Devi is all-important in Hinduism, but there are also forms of female divinity in Buddhism and Jainsim. Today millions of Hindu men and women conduct regular pujas to Devi through one of her many manifestations.

For some she is their primary deity while for others she is part of a greater pantheon. All Hindu goddesses may be viewed as different manifestations of Devi. In some forms she is benign and gentle, while in other forms she is dynamic and ferocious, but in all forms she is helpful to her devotees.

There are many approaches to looking at Devi chronological, religious, or by function. Here we have chosen to observe Devi through her six main functions, beginning with her most forceful and dynamic form and moving toward less potent forms.

Devi is first seen as cosmic force, where she destroys demonic forces that threaten world equilibrium, and creates, annihilates, and recreates the universe. Next, in her gentle, radiant dayini form, she is the gracious donor of boons, wealth, fortune, and success. As heroine and beloved, Devi comes down to earth and provides inspiring models for earthly women.

Devi is then seen as a local protector of villages , towns, and individual tribal peoples, where she is concerned only with local affairs. In her fifth aspect, Devi appears as semi-divine force, manifesting herself through fertility spirits, and other supernatural forms. Finally, she is also represented in woman saints, who are born on earth but endowed with deep spirituality and other-worldly powers."

"By you this universe is borne, By you this world is created, O Devi, by you it is protected." (Devi-Mahatmya).

Throughout India, devotees honour Devi in their temples and at wayside shrines. Flowers garland her image with brightness, the light of countless lamps illuminate her presence and the blood of thousands of animals stains the stones of her altars crimson.

The Goddess is older than time, yet time itself. She is formless, yet to be found in all forms. Her presence is in all things, yet she transcends all things. She is ever-changing, yet eternally changeless.

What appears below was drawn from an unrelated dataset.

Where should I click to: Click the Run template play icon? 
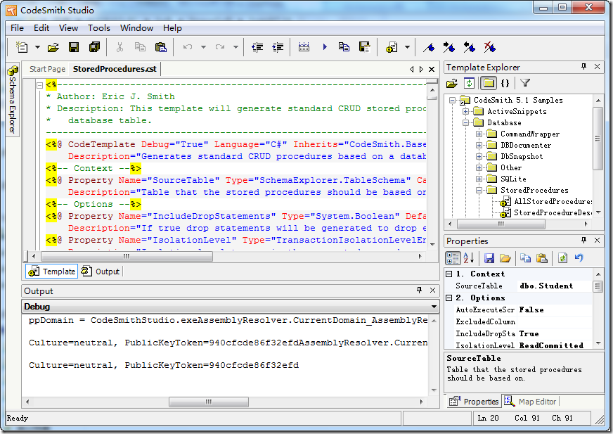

She is both the womb from which all life flows forth and the tomb to which all life returns. Devi the Shining One source of the life-giving powers of the universe, who is experienced by her ecstatic worshippers as the Primal Cause and Mother of the World.

Pre-dating the patriarchal Male Trinity by thousands of years, the Goddess was once worshipped throughout the ancient world. Now, only in India does her cult remain widespread and part of a vibrant, living tradition in which her presence empowers and stirs the hearts of her devotees with adoration and devotion.

The veneration of Devi can be traced as far back as 20,000 BC. A bone image of the Great Mother was discovered at Mirzapur in Uttar Pradesh dating back to that period. She was also revered at Harappa and Mohenjo-Daro in the Indus Valley from 2,500 BC.

Closely associated with the land itself, villagers in rural India paid tribute to the Earth Goddess, adorning branches of trees and placing shrines within them which carried her image. Smooth, oval-shaped stones also marked her sacred sites.

Women were her channels and it was through them her rituals were performed, rites for the dead and ceremonies to promote fertility and fruitfulness of the land.

The Goddess became united in a Divine Marriage with the Gods of the Male Trinity: Sarasvati with Brahma, Lakshmi with Vishnu, and Parvati, Kali and Durga with Siva. Once given a priestly blessing, veneration of the Goddess as the God's consort was incorporated in the regular rituals. As Sakti, she became the powerful spiritual energy without which the God was unable to act.

Facets

The Goddess is multi-faceted, known by myriad names and personified in many forms. As well as responding to the names of Parvati, Lakshmi, Sarasvati and Sakti, she also manifests under the titles of Gauri, Uma, Sati, Aditi, Maya, Ganga, Prakriti, Gayatri, Tara, Minaksi, Mahadevi, Kundalini, Durga, Kali, Chamunda and in many other guises.

The great mountain peaks of the Himalayas Annapurna, Nanda Devi and Chomo-Lung-Ma (known to Westerners as the world's highest mountain, Everest) all testify to her divine presence.

Like the facets of a diamond, these varying forms of the Great Universal Energy that is Devi are merely reflections of the countless aspects that make the whole, the Absolute.